This feeds into the concept of a continuum of violence-against-women. If every incident between a man and a woman can be framed as a prelude to an atrocity, then all men can be branded as predators. Indeed the slippery slope logical error, which allows feminists to link a wide range of separate attitudes and behaviors, for which there is no evidence of a connection, also allows them to condemn the mild mannered man given to the occasional caustic comment, to sharing an axis with OJ Simpson

Another training-totem has it that a woman's problematic behavior such as drug addiction or child abuse is a consequence of her victimization, whereas a man's behavior is always his responsibility. The feminist counselor refuses to hold women accountable for their role in the violence. Plagued by the same dysfunctional patterns over and over again, yet being assured by their helpers that the problem lies with the man, these women are fated to shuttle from one violent relationship to another.

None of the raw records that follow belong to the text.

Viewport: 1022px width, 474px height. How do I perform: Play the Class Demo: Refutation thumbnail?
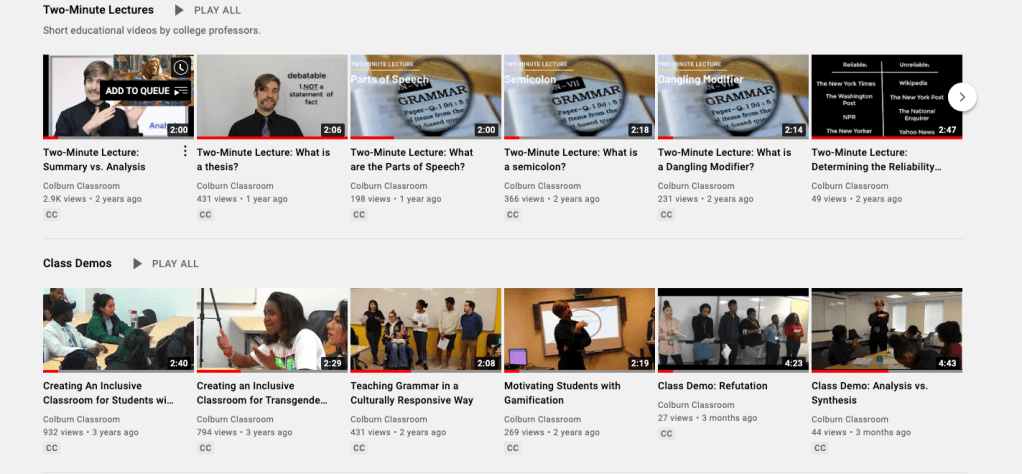(x=732, y=330)
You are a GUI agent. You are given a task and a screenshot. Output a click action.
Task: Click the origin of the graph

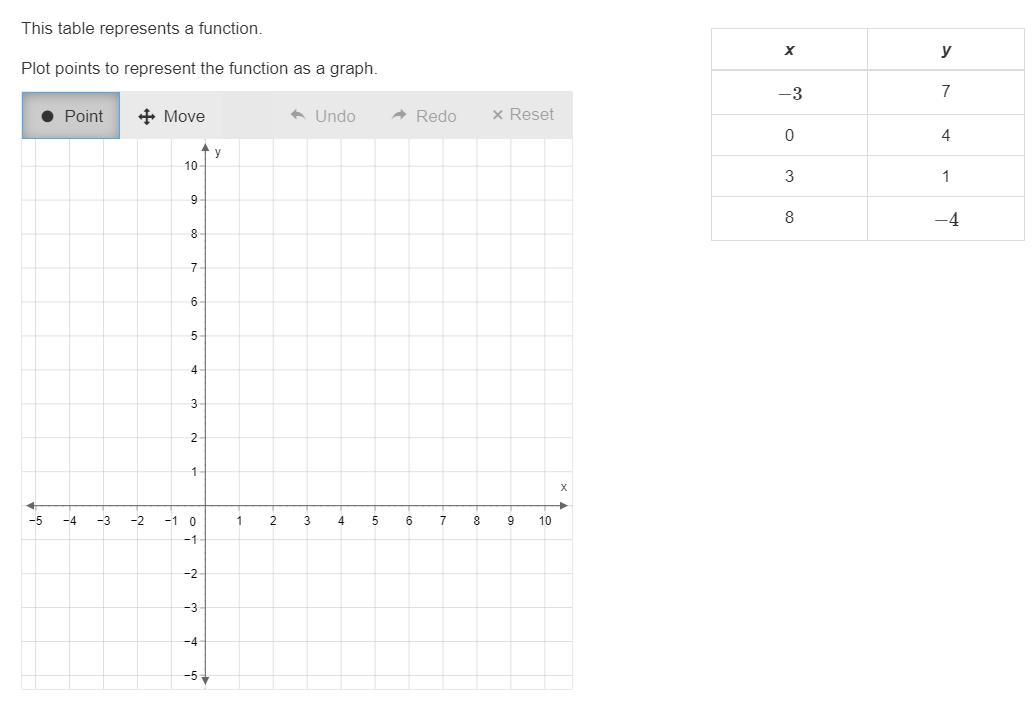tap(205, 505)
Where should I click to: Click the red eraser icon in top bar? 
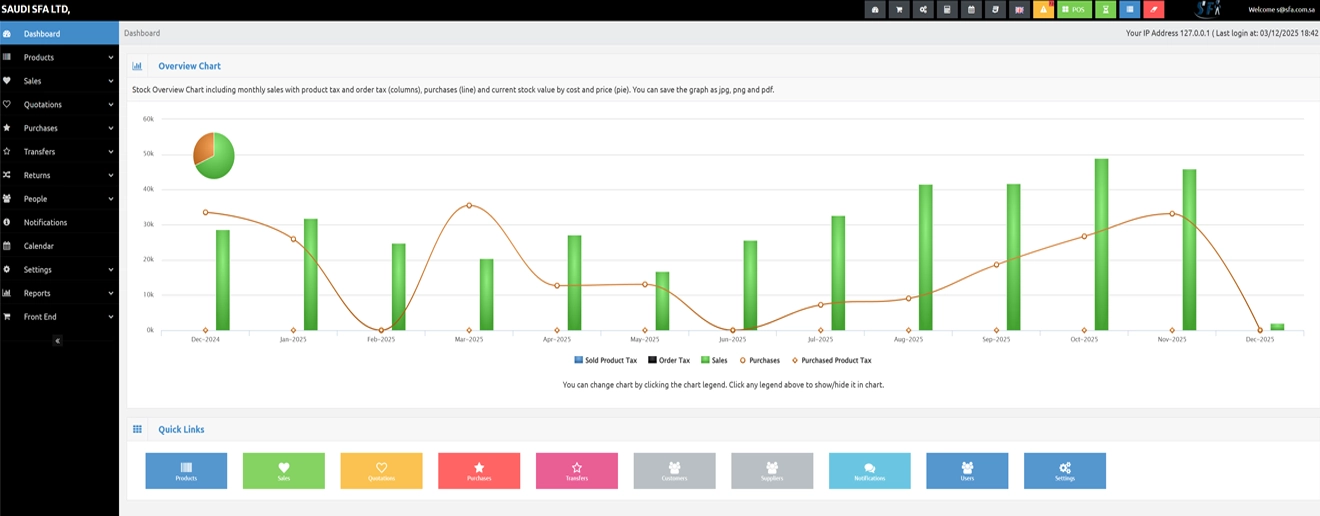[1153, 10]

Anyone who has attended a feminist training course is familiar with the rampant anti-intellectualism routinely adopted. Dare to venture an explanation for human behavior that doesn't mesh with the feminist credo and one is warned about perpetuating unhelpful myths. But patrol constables in Ms. Petkau's sample are having a hard time swallowing all this. Is it because the men and women on the shop floor are part of an oppressive system? Not in the least. Apparently, constables that interface with couples in strife simply don't see what their feminist trainers want them to see. They don't report formulaic escalation. They find instead that men and women are equally capable of initiating violent acts.

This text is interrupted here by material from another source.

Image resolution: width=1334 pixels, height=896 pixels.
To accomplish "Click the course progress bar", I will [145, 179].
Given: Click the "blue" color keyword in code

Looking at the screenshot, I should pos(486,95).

Patrol constables have a strong commitment to neutrality and a keen sense of justice. But the policies they must follow are “often based on extreme examples and do not reflect the complexities of social life.” Thus the feminist straightjacket is forcing constables to abandon a nuanced understanding of violence between couples and settle for reductive scripts.

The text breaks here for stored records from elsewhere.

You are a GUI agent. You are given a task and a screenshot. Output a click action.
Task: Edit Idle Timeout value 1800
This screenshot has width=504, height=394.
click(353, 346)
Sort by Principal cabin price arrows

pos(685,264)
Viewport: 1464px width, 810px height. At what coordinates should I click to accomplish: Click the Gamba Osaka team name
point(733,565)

Despite the fact these officers are uniquely positioned to make pronouncements on domestic violence, their perceptions don't seem to count in the precinct Ms. Petkau examined. Presently the officers reject the feminist account of wife assault because it isn't consistent with what they encounter on the beat. When it comes to formulating policy, front line workers are given little credibility because, in Ontario at least, the feminist lobby gets to define “what occurs in intimate violence as well as suggest solutions.”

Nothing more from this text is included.